··· Source material ···

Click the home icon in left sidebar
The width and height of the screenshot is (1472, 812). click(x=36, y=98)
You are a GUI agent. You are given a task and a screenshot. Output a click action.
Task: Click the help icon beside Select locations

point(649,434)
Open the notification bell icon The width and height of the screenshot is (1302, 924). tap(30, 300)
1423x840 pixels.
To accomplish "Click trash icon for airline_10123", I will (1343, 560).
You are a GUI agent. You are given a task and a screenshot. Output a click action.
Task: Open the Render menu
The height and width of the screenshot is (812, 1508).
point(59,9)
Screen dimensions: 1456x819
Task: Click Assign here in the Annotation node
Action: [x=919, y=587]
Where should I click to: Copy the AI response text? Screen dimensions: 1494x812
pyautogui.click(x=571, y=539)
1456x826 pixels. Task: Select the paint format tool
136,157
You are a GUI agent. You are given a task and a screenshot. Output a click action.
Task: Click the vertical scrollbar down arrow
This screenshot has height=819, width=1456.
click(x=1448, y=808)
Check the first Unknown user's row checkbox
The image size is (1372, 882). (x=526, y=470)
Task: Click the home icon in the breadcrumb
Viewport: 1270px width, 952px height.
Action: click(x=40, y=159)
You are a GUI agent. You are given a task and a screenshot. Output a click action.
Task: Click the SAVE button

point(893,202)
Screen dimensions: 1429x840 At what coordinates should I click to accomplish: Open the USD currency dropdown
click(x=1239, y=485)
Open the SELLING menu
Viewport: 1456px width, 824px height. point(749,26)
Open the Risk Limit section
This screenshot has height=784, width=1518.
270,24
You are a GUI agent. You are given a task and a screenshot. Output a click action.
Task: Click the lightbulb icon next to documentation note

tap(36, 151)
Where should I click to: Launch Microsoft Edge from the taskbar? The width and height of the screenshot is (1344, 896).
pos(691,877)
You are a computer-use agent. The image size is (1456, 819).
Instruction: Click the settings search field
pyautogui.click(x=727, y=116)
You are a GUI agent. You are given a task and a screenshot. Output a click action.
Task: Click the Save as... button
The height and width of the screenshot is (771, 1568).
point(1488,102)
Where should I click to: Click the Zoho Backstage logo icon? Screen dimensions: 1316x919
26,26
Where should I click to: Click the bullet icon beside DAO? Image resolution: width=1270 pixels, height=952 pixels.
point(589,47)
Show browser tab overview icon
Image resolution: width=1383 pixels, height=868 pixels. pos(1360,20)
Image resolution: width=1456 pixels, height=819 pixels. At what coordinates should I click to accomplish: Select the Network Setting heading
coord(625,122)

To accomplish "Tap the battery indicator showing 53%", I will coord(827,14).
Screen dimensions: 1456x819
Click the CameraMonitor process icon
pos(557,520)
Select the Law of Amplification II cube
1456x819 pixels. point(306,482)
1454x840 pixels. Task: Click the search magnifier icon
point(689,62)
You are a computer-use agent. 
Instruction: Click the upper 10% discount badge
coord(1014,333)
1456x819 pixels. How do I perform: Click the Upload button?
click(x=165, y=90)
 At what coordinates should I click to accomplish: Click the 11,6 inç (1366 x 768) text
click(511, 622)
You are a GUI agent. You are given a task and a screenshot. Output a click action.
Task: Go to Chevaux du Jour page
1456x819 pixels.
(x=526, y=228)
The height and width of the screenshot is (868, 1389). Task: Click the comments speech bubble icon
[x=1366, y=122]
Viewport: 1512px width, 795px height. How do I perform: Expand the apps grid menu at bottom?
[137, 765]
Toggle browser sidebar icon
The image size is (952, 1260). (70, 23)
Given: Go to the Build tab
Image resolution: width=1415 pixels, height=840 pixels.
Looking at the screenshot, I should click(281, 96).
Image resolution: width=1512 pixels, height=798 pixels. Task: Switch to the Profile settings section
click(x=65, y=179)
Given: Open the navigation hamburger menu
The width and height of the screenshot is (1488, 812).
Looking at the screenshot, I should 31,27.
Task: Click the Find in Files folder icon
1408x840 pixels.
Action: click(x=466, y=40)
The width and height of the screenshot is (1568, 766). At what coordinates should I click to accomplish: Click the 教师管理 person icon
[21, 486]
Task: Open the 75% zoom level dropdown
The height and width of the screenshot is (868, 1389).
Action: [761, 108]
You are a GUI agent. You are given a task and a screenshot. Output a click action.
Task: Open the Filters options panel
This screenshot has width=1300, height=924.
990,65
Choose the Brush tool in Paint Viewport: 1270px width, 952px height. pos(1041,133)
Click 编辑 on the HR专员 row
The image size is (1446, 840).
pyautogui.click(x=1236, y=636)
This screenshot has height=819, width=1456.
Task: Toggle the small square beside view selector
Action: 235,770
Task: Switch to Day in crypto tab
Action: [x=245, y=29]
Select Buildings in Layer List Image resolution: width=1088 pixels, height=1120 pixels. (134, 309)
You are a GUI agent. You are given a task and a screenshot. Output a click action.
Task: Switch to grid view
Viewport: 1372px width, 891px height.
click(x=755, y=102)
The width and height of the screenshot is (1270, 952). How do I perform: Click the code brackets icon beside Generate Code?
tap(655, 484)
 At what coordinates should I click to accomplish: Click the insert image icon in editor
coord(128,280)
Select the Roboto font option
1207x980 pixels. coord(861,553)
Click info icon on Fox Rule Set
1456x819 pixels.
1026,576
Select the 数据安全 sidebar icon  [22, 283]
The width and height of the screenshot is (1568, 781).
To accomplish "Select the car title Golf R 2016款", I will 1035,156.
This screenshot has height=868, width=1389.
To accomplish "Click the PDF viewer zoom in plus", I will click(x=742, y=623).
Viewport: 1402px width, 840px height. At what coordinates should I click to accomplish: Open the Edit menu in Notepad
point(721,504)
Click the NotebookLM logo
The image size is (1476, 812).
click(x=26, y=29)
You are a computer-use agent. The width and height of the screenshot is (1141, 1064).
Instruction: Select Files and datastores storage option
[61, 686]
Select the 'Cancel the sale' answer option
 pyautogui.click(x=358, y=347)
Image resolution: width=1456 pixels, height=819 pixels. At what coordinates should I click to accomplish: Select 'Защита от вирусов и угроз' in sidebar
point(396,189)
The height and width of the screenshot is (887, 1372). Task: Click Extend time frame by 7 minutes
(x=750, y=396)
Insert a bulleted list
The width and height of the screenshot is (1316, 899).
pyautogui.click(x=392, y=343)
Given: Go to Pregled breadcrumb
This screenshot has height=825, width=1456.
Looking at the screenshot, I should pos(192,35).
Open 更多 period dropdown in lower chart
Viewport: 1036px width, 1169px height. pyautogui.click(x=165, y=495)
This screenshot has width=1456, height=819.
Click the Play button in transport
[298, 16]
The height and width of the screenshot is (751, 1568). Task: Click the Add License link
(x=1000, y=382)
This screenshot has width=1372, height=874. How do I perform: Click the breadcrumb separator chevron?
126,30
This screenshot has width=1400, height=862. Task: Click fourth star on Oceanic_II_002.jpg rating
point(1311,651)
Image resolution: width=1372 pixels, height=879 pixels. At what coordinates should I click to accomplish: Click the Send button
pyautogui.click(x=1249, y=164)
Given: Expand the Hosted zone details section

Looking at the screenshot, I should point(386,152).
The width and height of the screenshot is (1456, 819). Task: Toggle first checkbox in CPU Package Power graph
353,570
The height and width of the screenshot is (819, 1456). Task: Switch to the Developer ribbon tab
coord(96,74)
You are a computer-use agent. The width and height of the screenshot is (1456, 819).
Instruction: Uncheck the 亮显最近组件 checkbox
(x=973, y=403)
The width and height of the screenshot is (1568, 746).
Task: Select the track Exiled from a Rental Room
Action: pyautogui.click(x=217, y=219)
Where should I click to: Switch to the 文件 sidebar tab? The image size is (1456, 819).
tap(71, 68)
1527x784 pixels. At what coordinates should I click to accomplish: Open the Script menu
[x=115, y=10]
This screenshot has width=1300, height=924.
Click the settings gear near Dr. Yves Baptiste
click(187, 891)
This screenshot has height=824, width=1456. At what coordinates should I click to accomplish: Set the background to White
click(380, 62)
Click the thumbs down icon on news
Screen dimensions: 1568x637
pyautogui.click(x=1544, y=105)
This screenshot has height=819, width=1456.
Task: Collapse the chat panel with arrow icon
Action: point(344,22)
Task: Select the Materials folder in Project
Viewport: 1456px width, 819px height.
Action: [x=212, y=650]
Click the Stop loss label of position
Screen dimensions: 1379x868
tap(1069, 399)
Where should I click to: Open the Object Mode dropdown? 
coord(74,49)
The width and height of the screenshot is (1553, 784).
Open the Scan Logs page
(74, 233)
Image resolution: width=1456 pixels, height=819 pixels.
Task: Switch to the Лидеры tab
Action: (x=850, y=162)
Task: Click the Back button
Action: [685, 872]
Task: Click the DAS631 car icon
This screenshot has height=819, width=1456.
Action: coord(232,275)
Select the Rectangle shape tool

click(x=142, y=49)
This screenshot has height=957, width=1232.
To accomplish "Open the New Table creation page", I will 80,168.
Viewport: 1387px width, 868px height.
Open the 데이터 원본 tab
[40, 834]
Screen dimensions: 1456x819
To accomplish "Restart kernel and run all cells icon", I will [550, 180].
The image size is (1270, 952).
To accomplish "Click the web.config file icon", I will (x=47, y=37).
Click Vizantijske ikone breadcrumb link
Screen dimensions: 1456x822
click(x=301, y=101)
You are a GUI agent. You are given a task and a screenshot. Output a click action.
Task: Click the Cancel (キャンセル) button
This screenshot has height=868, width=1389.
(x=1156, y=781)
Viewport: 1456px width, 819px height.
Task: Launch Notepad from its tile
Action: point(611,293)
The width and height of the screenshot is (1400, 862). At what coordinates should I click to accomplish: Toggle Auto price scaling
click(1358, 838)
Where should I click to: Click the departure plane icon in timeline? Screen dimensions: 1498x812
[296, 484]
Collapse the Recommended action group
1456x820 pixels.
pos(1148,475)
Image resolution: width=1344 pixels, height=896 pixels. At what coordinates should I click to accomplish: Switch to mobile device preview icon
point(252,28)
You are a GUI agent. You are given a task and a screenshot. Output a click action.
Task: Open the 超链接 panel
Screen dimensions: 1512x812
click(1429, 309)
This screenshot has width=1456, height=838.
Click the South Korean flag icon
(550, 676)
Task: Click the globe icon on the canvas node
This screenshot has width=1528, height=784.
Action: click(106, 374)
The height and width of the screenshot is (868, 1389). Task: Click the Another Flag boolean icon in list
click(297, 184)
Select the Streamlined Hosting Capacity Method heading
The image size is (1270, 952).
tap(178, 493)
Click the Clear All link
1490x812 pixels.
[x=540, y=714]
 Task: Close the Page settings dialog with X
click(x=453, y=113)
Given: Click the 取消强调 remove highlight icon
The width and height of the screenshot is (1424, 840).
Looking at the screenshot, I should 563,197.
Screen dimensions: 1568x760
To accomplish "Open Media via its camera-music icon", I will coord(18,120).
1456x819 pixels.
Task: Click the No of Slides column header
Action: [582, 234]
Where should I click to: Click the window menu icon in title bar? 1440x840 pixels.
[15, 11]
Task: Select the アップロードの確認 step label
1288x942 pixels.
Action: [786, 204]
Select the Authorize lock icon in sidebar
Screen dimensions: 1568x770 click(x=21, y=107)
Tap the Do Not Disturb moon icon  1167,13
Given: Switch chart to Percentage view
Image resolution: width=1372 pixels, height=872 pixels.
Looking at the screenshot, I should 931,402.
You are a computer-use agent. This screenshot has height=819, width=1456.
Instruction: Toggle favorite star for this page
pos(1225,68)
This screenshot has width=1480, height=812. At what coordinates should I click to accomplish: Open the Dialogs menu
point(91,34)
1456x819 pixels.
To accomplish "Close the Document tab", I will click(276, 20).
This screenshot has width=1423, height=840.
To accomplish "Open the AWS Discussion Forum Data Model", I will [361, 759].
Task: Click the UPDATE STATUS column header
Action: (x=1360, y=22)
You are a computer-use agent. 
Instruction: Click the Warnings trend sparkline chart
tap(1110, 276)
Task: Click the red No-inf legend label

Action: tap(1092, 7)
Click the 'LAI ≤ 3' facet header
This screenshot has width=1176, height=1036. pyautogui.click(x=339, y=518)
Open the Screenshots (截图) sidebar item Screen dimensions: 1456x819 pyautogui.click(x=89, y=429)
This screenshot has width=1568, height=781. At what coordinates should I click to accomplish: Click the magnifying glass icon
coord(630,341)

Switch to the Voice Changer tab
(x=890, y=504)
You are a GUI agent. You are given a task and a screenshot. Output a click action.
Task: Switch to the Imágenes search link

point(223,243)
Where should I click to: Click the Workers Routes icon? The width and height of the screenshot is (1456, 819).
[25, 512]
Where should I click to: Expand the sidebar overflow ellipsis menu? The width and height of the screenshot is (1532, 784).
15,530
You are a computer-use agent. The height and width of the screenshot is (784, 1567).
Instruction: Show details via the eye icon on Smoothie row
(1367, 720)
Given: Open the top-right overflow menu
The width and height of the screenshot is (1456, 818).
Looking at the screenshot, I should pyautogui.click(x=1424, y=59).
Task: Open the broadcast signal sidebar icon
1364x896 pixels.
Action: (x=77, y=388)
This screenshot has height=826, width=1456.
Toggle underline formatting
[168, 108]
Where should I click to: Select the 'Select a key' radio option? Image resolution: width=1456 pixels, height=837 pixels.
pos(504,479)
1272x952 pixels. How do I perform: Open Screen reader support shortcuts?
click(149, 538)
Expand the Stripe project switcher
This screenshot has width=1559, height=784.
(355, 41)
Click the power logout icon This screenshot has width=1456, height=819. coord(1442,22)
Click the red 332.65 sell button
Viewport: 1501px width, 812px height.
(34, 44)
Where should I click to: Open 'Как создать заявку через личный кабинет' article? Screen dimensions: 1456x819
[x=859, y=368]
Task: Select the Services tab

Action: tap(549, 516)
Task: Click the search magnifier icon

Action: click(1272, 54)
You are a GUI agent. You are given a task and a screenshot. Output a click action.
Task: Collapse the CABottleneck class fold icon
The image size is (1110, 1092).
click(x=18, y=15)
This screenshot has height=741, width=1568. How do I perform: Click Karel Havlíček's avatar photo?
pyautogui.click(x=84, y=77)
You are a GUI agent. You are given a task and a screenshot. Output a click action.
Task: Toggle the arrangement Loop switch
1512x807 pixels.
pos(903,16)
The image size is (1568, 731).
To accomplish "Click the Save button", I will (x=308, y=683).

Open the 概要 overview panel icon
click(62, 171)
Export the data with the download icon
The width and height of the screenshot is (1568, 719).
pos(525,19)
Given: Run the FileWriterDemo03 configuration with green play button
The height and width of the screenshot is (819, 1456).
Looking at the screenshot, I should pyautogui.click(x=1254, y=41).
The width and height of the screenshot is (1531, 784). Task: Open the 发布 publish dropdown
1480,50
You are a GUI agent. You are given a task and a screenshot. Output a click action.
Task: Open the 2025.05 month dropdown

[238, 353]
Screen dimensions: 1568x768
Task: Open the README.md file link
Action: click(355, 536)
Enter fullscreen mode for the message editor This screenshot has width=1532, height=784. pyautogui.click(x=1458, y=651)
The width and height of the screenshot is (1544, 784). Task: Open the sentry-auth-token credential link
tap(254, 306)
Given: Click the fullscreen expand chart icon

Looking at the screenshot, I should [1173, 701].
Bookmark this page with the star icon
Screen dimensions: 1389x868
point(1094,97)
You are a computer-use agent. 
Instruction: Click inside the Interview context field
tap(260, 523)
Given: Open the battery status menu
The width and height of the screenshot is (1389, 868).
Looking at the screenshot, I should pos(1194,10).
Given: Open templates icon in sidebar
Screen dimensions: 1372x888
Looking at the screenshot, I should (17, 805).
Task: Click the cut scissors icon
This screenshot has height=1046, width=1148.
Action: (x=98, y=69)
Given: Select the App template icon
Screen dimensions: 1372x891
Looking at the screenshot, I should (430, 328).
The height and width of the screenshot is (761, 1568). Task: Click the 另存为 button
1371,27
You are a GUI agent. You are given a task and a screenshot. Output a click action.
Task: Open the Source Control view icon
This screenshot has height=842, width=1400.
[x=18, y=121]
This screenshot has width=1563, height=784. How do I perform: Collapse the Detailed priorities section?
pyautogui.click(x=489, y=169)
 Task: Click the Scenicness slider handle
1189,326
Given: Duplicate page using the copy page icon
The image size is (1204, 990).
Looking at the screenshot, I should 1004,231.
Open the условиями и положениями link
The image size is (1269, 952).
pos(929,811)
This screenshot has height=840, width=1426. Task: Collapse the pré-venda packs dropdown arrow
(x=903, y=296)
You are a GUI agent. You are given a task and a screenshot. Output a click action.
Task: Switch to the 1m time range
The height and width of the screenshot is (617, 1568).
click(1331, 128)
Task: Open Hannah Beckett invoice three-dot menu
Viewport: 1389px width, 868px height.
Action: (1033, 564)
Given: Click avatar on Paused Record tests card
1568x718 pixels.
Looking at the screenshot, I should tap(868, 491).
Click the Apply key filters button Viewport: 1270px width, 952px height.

···

--- Exercise aim ---
The answer must be every line of the entries that includes the word "zoom".

--- Solution ---
Task: Open the 75% zoom level dropdown
To accomplish "Click the PDF viewer zoom in plus", I will click(x=742, y=623).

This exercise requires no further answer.